(Extracted text)

For the time being, this is the definitive account of bowerbird biology, but it will be a fitting tribute to the Frith's ability to inspire future generations of bowerbird biologists if their excellent book soon requires a new edition. T.R. Birkhead, Ibis (2007), 149, 175-188 Oxford University Press has established itself as a leading publisher of high quality ornithology texts ... the strength of this book, and the others in the series, lies in its high scientific goal, its top quality illustration and its ability to present a wealth of information in a manner that is readily accessible to the amateur serious about learning more about ornithology not only of individual bird families but of birds as a whole. Avian and Poultry Biology Reviews OUP are always keen to support the text with good illustrations. The series is characterised by specially commissioned colour plates, here done by Eustace Barnes, that illustrate species, subspecies, genders and age-related plumage characteristics. In this volume, colour photographs of some of the bowers are included. Add to this clear maps and line drawings, as well as half-tone photographs by the author, and as a result The Bowerbirds becomes an attractive book that is worthy of any bookshelf ... From my own perspective, I love this book. Avian and Poultry Biology Reviews
From the Publisher
8 colour plates, 77 b/w halftones, and 26 maps
About the Author
Clifford Frith is the author of a highly-respected companion volume in the Bird Families of the World series, The Birds of Paradise. Clifford's early ornithological positions included the The Natural History Museum, London, and the Royal Society of London Research Station, Aldabra Atoll, Indian Ocean. He obtained his PhD at Griffith University, Brisbane, for evolutionary studies of bowerbirds and birds of paradise. Dawn Frith obtained her PhD, in littoral zone marine biology, at London University and lectured in zoology before meeting Clifford on Aldabra Atoll, where she studied insects. Both Cliff and Dawn are private ornithologists and self-employed natural history authors, photographers, and publishers. They have worked on tropical Australasian birds, as well as various other avian, other vertebrate, and invertebrate, groups, and mangrove ecology, in the Indian Ocean, Southeast Asia, and tropical Pacific. They are Honorary Research Fellows of the Queensland Museum and joint recipients of the Royal Australasian Ornithologists' Union's D. L. Serventy Medal for contributions to ornithology.

(End Extracted text)

Answer the following from the page on The Bowerbirds.
(a) Who painted the specially commissioned colour plates in the volume?
(b) How many maps does the volume contain?
(c) At which university did Dawn Frith obtain her PhD?

(Data provided)

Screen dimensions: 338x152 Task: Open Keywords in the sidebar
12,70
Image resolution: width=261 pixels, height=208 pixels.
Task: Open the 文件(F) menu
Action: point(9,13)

(End Data provided)

◆ **Exercise solution**:
(a) Eustace Barnes
(b) 26
(c) London University